WHAT THIS TASK INVOLVES:
When a record holds a picture, leave the picture out and copy everything else exactly.

──────── RECORDS FOR THIS EXERCISE ────────

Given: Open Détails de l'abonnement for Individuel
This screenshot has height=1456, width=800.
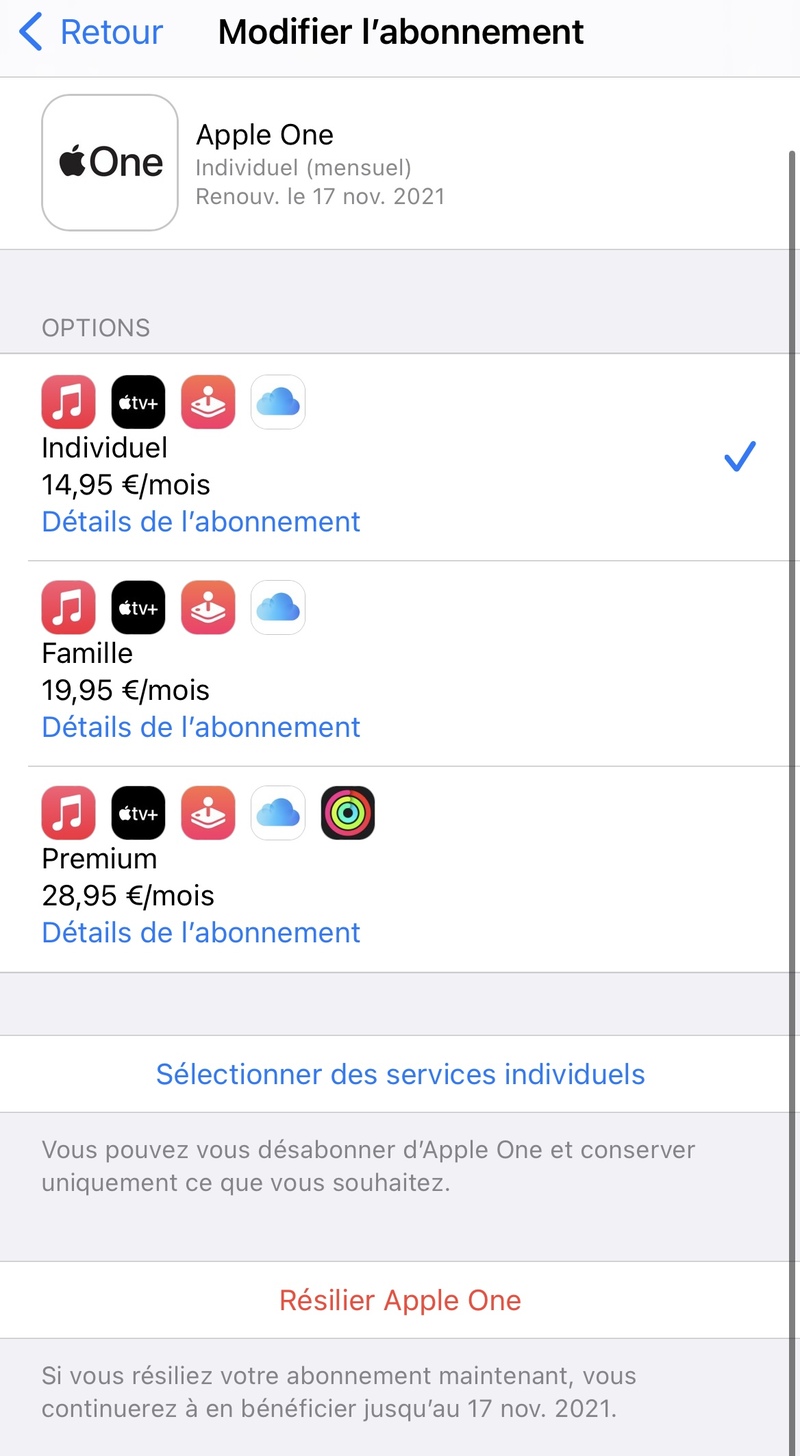Looking at the screenshot, I should click(x=201, y=522).
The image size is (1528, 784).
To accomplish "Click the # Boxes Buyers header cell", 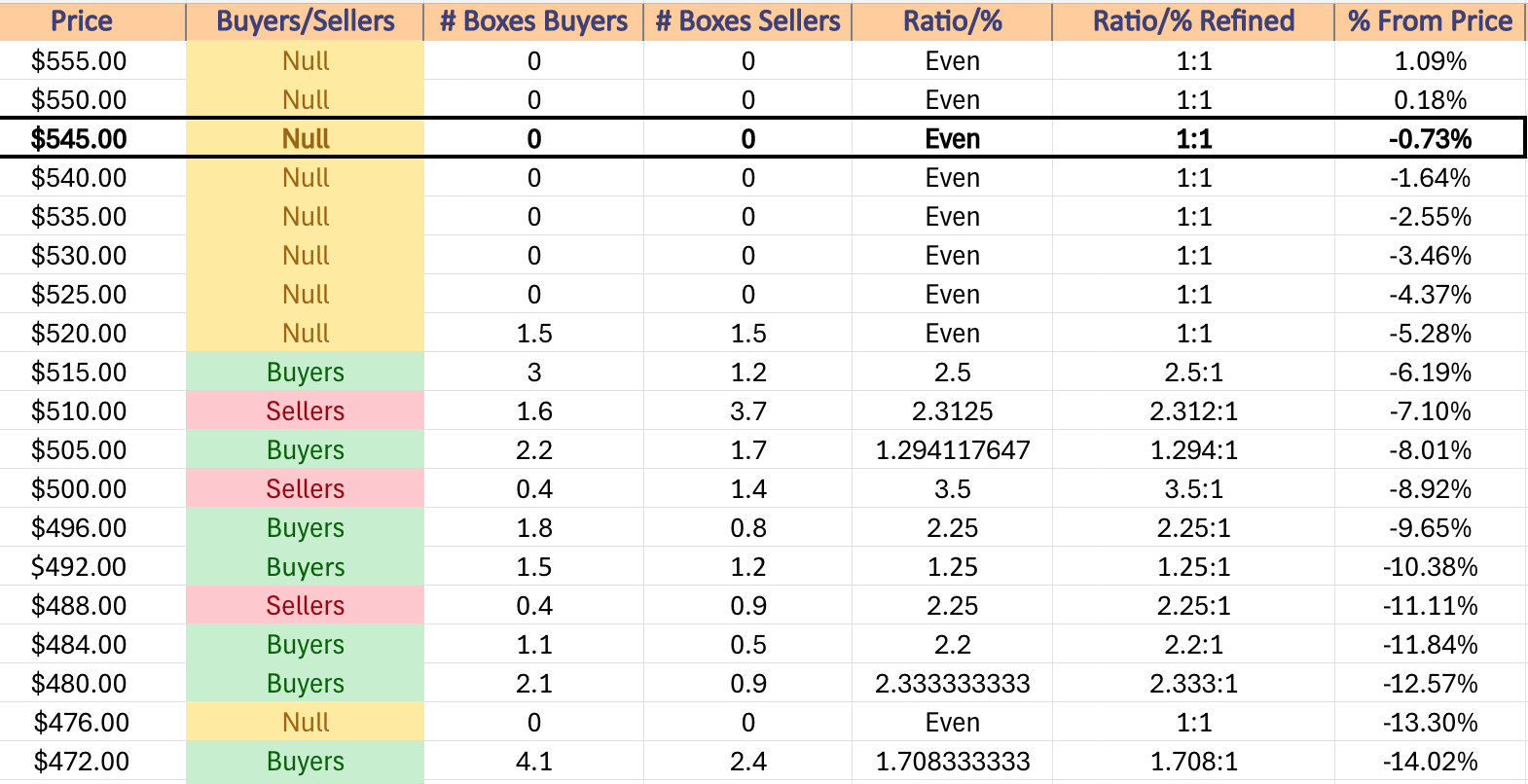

────────

YOUR RESPONSE:
Given: Open Détails de l'abonnement for Individuel
This screenshot has height=1456, width=800.
Looking at the screenshot, I should click(x=201, y=522).
The image size is (1528, 784).
To accomplish "Click the # Boxes Buyers header cell", 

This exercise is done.